Avoiding inheritance even makes the ideas in Spec-ulation easier to follow! We’re less likely to need a breaking change if we can simply add a new function to rework the interface. Consumers can use whichever suits their situation.

The general principle is to focus on composable pieces, rather than one-size-fits-all solutions. This is really what "simple" is about in "simple made easy."

As we make things simpler, we get more independence of decisions because they’re not interleaved, so I can make a location decision. It’s orthogonal from a performance decision.

— Rich Hickey

We need to design our programs to use simple pieces which can be composed into others. In Design, Composition, Performance Rich Hickey goes deeper into how you can do this, I won’t cover that here in as much depth.

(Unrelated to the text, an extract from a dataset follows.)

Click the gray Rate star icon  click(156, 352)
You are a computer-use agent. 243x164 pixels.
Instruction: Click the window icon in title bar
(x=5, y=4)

The problem with the ring design above is that we took away the choice to compose them differently in the future. It’s not as simple a solution as calling a function. Be mindful of whether the choices you’re making to your program will inhibit future change by constraining alternative choice.

1. Although Yada has the same problem of consuming the body, but no simple solution (only one involving interceptor stuff).